Musicologie Médiévale

Resources for medieval musicology and liturgy

Bonjour, voici un appel à contributions pour une rencontre destinée aux "post-graduate students", si vous connaissez des personnes pouvant être intéressées

> Call for Papers
> Rethinking Medieval Liturgy: New Approaches across Disciplines
> 18–19 June 2010, London
> The study of medieval liturgy has undergone a remarkable transformation in recent years. As the lines between various kinds of cultural studies have become increasingly blurred, musicologists, art historians, literary scholars, and historians have realised its centrality and importance. Liturgy provides fundamental insights into the experience of worship and devotion in the middle ages, as the medium through which religious ideas were transmitted. There is now a need, we believe, to find coherent expression and a voice for the emerging generation of students of the liturgy, by breaking institutional and disciplinary boundaries, and by bringing so-called para-liturgical genres, such as drama, hagiography, and sermons, as well as art and architecture, back into their liturgical contexts.
> To this purpose, we are holding a two-day international workshop for post-graduate students from a variety of disciplines on the subject of medieval liturgy. It will include a training session in recent developments of liturgical studies, led by acclaimed professor Susan Boynton of the Department of Music at Columbia University. Proposals are invited from researchers who are engaged in or have recently finished their post-graduate studies.
> Topics of interest include, but are not limited to, the following:
> - Theories of ritual and their application to medieval liturgy
> - Musicology and music history
> - Art and architecture as related to liturgy
> - Worship and devotion as cultural phenomena
> - Liturgy in the history of religious institutions
> - Christianization and reform
> - Liturgy and material culture
> - The social role of liturgy
> - Hagiography, sermons and drama – in their liturgical contexts
> - Manuscripts and the representation of liturgical texts
> Papers will be 20 min. in length.
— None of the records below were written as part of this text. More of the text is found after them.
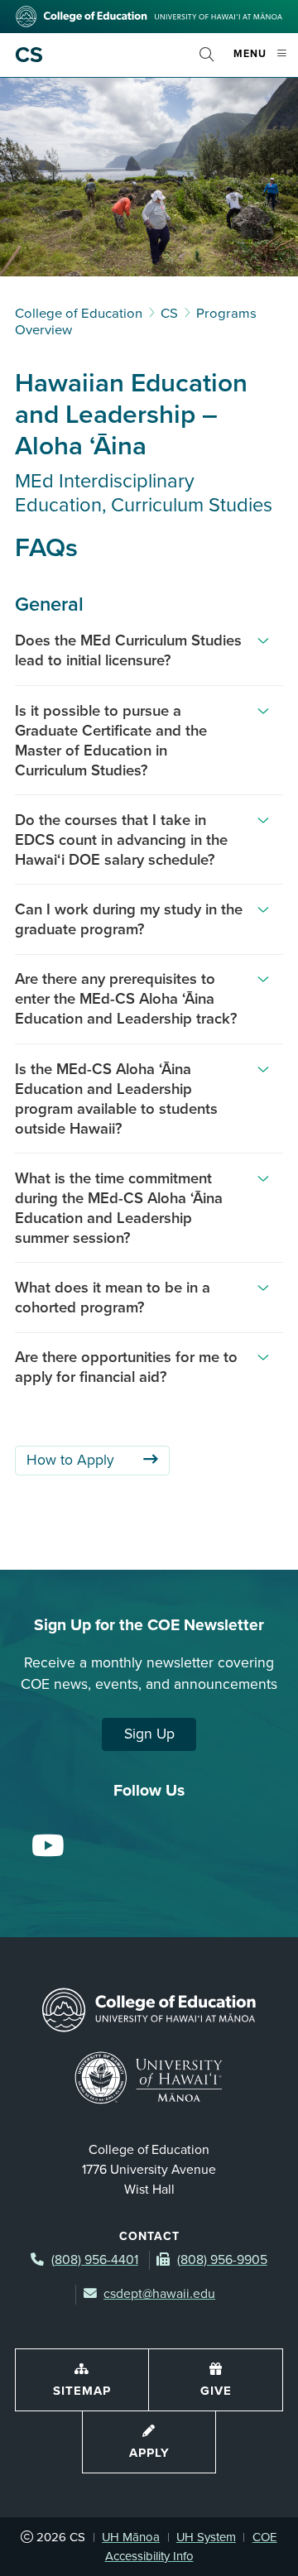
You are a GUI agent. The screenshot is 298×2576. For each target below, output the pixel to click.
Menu (265, 60)
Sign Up (149, 1734)
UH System (206, 2537)
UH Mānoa (131, 2537)
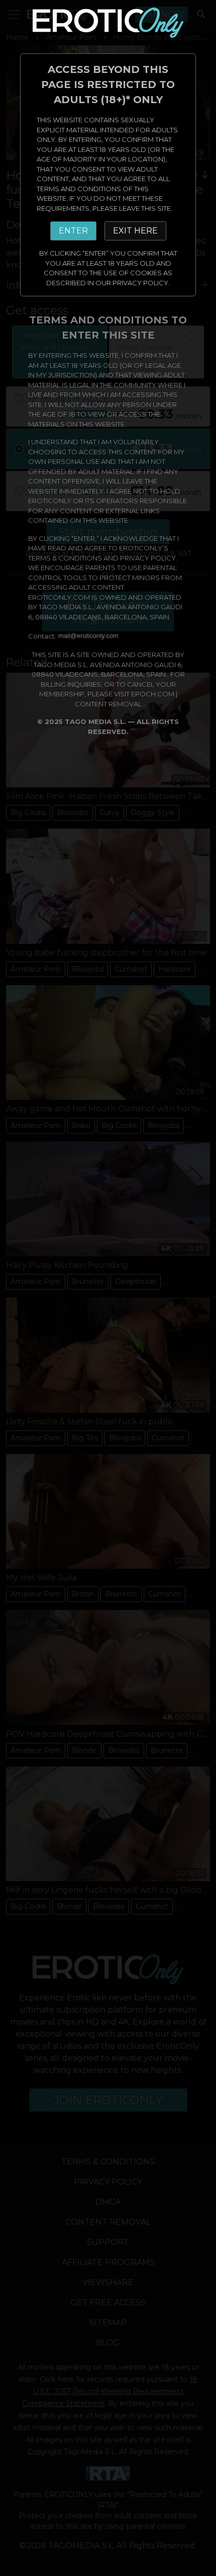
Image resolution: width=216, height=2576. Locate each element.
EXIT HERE (135, 230)
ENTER (73, 230)
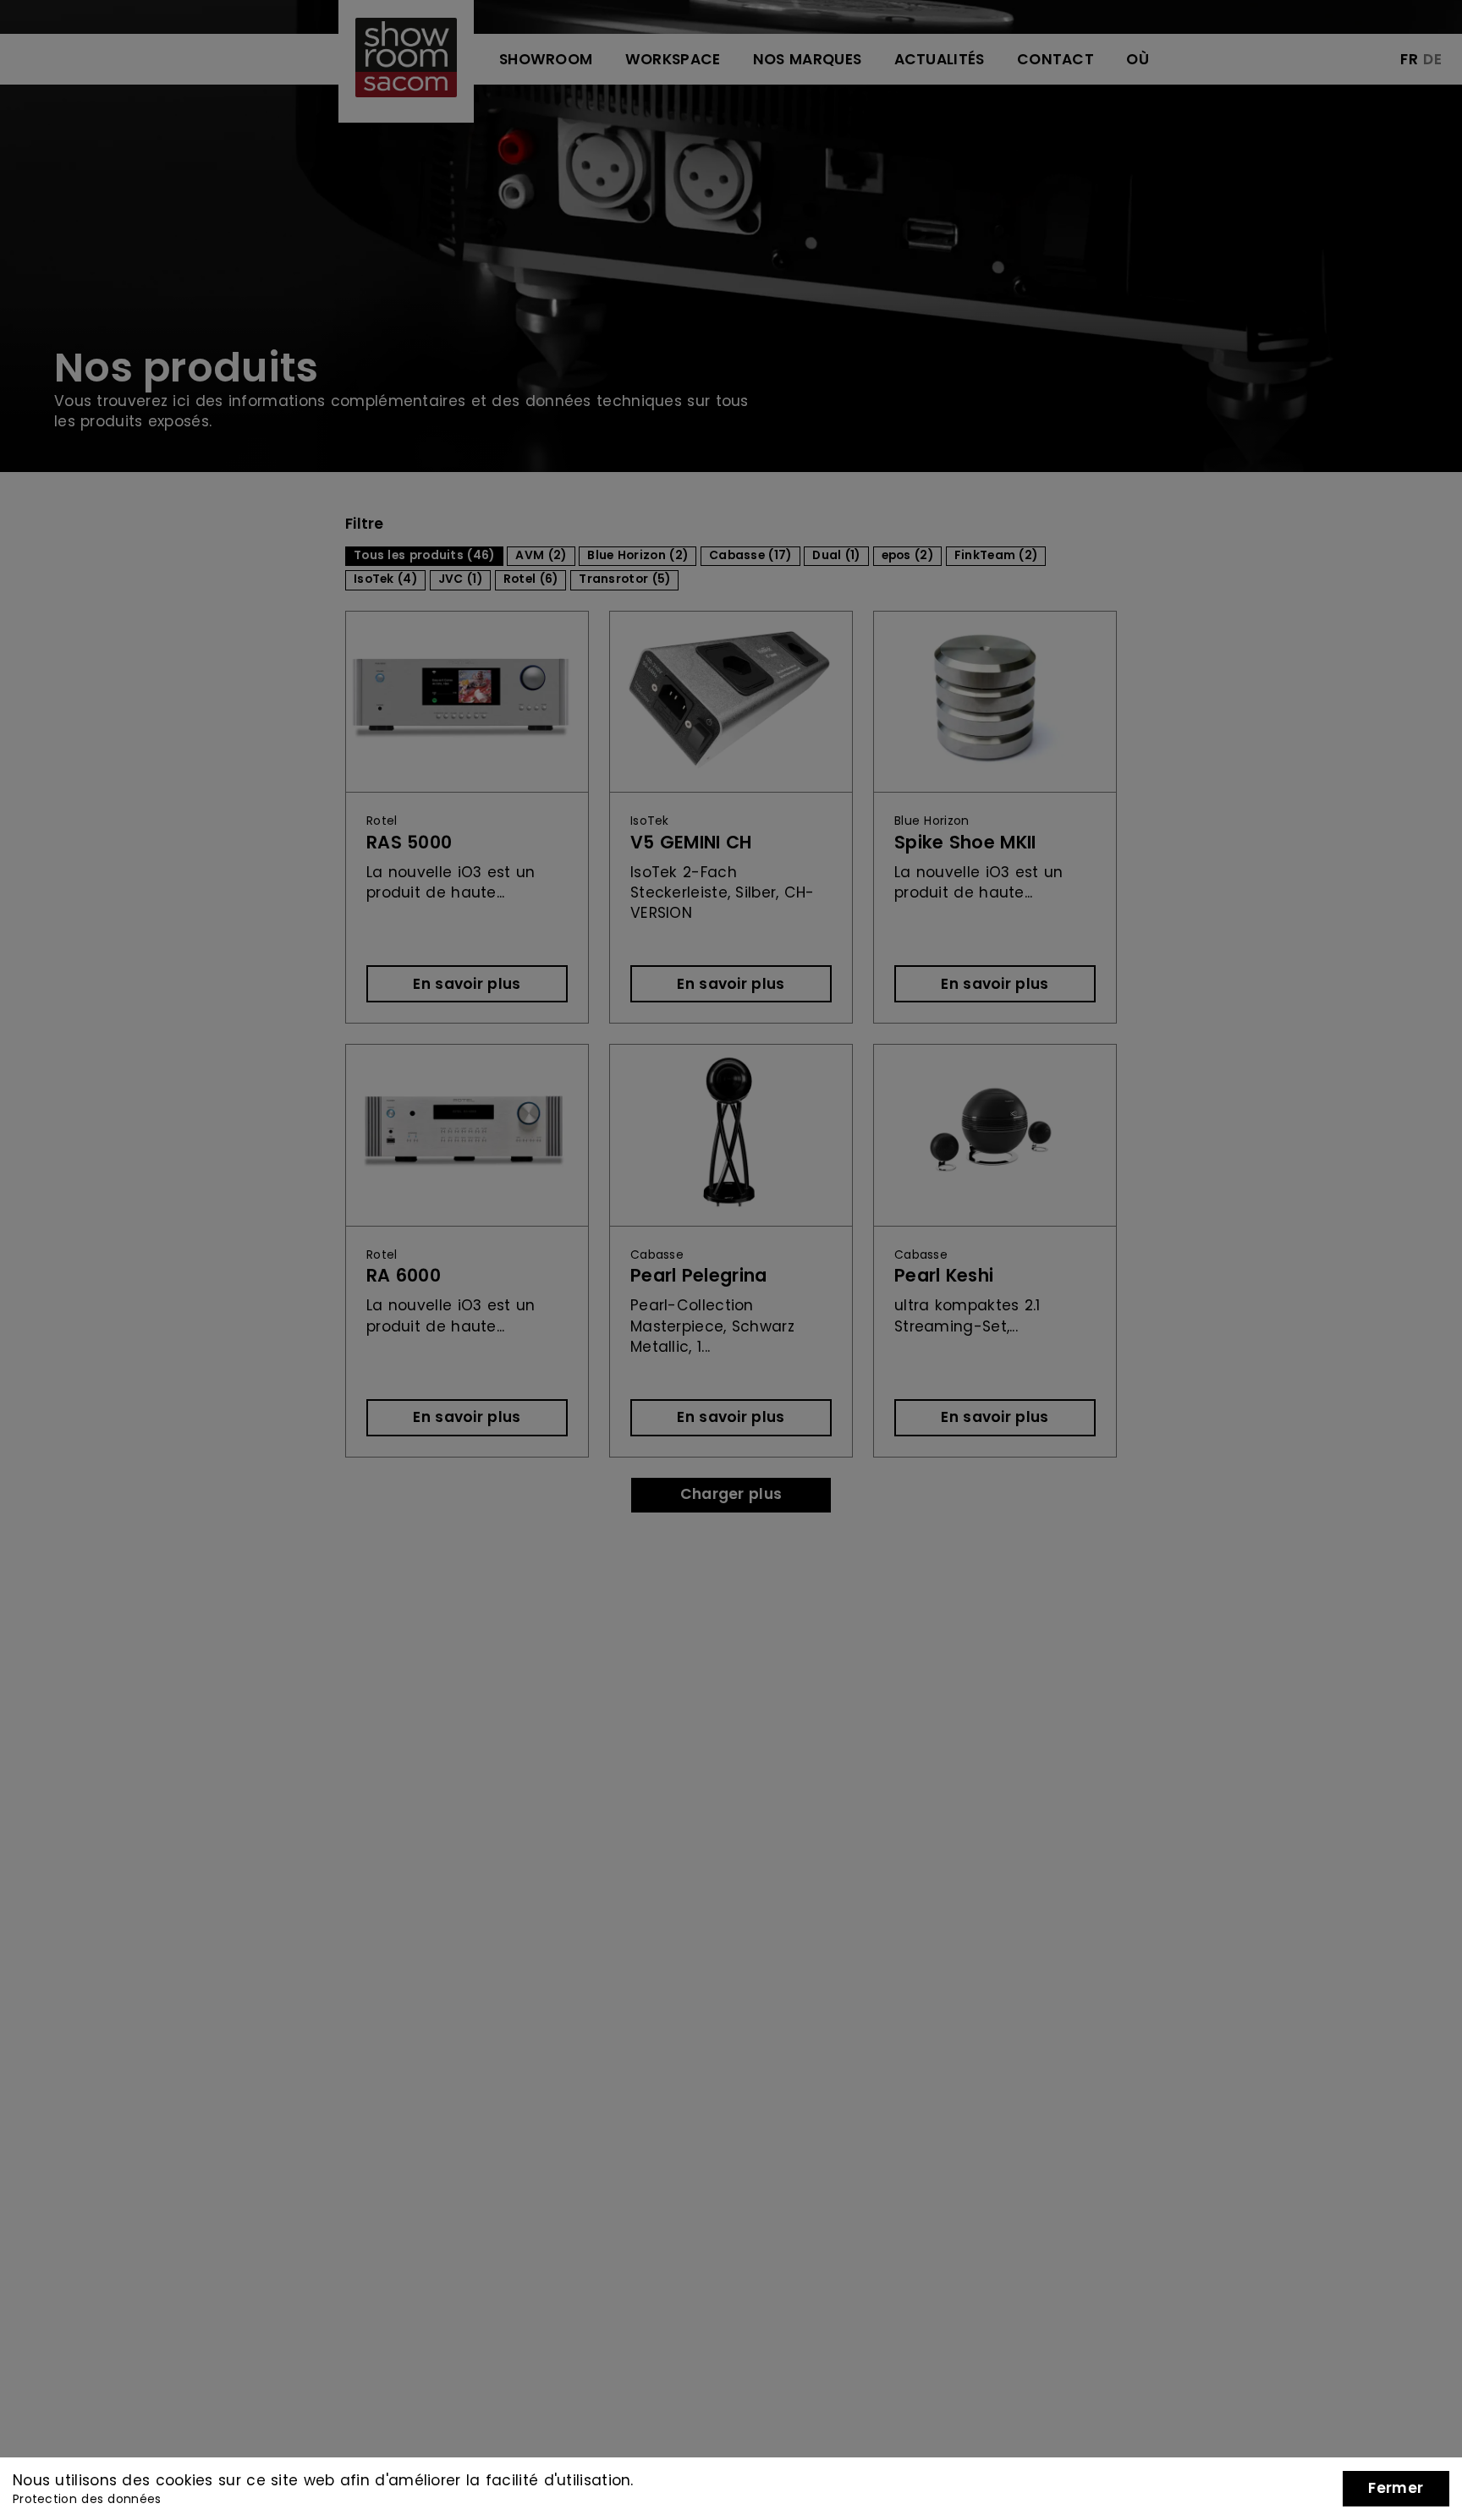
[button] (1396, 2488)
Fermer (1395, 2488)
Individual paper proposals (papers and proposals should be in English) to a maximum of 300 words should be sent by 1 March, 2010 to:
> Kati Ihnat (Queen Mary, University of London):
> or
> Erik Niblaeus (King’s College London):
> If you have other queries concerning the workshop, please do not hesitate to contact either of the above.
> The workshop will take place in London at the Lock-keeper’s Cottage, Queen Mary, University of London, E1 4NS, from Friday June 18 (10am) to Saturday June 19 (5pm) 2010. Application for AHRC funding pending.